___ Supplied records ___

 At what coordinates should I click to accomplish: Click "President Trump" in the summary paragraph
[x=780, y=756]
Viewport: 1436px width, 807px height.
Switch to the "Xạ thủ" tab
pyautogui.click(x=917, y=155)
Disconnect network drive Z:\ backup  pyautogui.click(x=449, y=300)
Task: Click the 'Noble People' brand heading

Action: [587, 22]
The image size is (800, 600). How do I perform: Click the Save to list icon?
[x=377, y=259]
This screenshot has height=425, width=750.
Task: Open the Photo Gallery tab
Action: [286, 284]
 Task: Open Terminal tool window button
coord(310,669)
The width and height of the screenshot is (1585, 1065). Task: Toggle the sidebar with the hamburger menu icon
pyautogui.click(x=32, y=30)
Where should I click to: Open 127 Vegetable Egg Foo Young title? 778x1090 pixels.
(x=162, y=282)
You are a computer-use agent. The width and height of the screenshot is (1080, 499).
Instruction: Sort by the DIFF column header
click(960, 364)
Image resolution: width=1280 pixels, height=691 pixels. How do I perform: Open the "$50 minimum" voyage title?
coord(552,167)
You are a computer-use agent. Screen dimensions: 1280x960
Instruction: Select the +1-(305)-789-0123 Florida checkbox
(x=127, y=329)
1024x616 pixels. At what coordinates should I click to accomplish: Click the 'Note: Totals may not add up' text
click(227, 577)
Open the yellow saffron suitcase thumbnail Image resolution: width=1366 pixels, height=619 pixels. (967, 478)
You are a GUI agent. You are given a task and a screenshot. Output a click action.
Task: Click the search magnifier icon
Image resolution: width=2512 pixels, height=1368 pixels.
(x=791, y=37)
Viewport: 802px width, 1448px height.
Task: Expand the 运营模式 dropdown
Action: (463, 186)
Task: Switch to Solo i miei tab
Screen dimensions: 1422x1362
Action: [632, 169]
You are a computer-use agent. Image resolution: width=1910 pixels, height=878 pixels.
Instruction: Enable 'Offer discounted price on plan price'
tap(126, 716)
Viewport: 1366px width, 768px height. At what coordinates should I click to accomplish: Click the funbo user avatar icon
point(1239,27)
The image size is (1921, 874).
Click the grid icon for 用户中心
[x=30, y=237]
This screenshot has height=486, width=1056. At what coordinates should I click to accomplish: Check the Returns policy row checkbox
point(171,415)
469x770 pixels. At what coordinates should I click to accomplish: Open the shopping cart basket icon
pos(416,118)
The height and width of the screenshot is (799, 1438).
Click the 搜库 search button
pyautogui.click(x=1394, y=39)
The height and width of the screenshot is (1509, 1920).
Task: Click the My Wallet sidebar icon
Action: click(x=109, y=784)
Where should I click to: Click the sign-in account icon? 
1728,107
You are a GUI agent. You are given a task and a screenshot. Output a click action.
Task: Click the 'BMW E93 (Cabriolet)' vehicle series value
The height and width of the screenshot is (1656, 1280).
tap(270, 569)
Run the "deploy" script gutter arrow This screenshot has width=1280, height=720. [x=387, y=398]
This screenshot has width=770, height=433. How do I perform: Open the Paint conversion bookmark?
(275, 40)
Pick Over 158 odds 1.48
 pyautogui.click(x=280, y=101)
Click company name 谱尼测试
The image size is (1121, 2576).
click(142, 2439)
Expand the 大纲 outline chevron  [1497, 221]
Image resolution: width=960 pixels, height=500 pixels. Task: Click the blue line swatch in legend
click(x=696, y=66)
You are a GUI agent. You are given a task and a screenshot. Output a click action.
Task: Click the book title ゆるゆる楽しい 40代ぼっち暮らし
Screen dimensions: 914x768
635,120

___

- [Problem statement]: Everything in the records is to be copied exactly.

- [Solution for this exercise]:
 At what coordinates should I click to accomplish: Click "President Trump" in the summary paragraph
[x=780, y=756]
Viewport: 1436px width, 807px height.
Switch to the "Xạ thủ" tab
pyautogui.click(x=917, y=155)
Disconnect network drive Z:\ backup  pyautogui.click(x=449, y=300)
Task: Click the 'Noble People' brand heading

Action: [587, 22]
The image size is (800, 600). How do I perform: Click the Save to list icon?
[x=377, y=259]
This screenshot has height=425, width=750.
Task: Open the Photo Gallery tab
Action: [286, 284]
 Task: Open Terminal tool window button
coord(310,669)
The width and height of the screenshot is (1585, 1065). Task: Toggle the sidebar with the hamburger menu icon
pyautogui.click(x=32, y=30)
Where should I click to: Open 127 Vegetable Egg Foo Young title? 778x1090 pixels.
(x=162, y=282)
You are a computer-use agent. The width and height of the screenshot is (1080, 499).
Instruction: Sort by the DIFF column header
click(960, 364)
Image resolution: width=1280 pixels, height=691 pixels. How do I perform: Open the "$50 minimum" voyage title?
coord(552,167)
You are a computer-use agent. Screen dimensions: 1280x960
Instruction: Select the +1-(305)-789-0123 Florida checkbox
(x=127, y=329)
1024x616 pixels. At what coordinates should I click to accomplish: Click the 'Note: Totals may not add up' text
click(227, 577)
Open the yellow saffron suitcase thumbnail Image resolution: width=1366 pixels, height=619 pixels. (967, 478)
You are a GUI agent. You are given a task and a screenshot. Output a click action.
Task: Click the search magnifier icon
Image resolution: width=2512 pixels, height=1368 pixels.
(x=791, y=37)
Viewport: 802px width, 1448px height.
Task: Expand the 运营模式 dropdown
Action: (463, 186)
Task: Switch to Solo i miei tab
Screen dimensions: 1422x1362
Action: [632, 169]
You are a computer-use agent. Image resolution: width=1910 pixels, height=878 pixels.
Instruction: Enable 'Offer discounted price on plan price'
tap(126, 716)
Viewport: 1366px width, 768px height. At what coordinates should I click to accomplish: Click the funbo user avatar icon
point(1239,27)
The image size is (1921, 874).
Click the grid icon for 用户中心
[x=30, y=237]
This screenshot has height=486, width=1056. At what coordinates should I click to accomplish: Check the Returns policy row checkbox
point(171,415)
469x770 pixels. At what coordinates should I click to accomplish: Open the shopping cart basket icon
pos(416,118)
The height and width of the screenshot is (799, 1438).
Click the 搜库 search button
pyautogui.click(x=1394, y=39)
The height and width of the screenshot is (1509, 1920).
Task: Click the My Wallet sidebar icon
Action: click(x=109, y=784)
Where should I click to: Click the sign-in account icon? 
1728,107
You are a GUI agent. You are given a task and a screenshot. Output a click action.
Task: Click the 'BMW E93 (Cabriolet)' vehicle series value
The height and width of the screenshot is (1656, 1280).
tap(270, 569)
Run the "deploy" script gutter arrow This screenshot has width=1280, height=720. [x=387, y=398]
This screenshot has width=770, height=433. How do I perform: Open the Paint conversion bookmark?
(275, 40)
Pick Over 158 odds 1.48
 pyautogui.click(x=280, y=101)
Click company name 谱尼测试
The image size is (1121, 2576).
click(142, 2439)
Expand the 大纲 outline chevron  [1497, 221]
Image resolution: width=960 pixels, height=500 pixels. Task: Click the blue line swatch in legend
click(x=696, y=66)
You are a GUI agent. You are given a task and a screenshot. Output a click action.
Task: Click the book title ゆるゆる楽しい 40代ぼっち暮らし
Screen dimensions: 914x768
635,120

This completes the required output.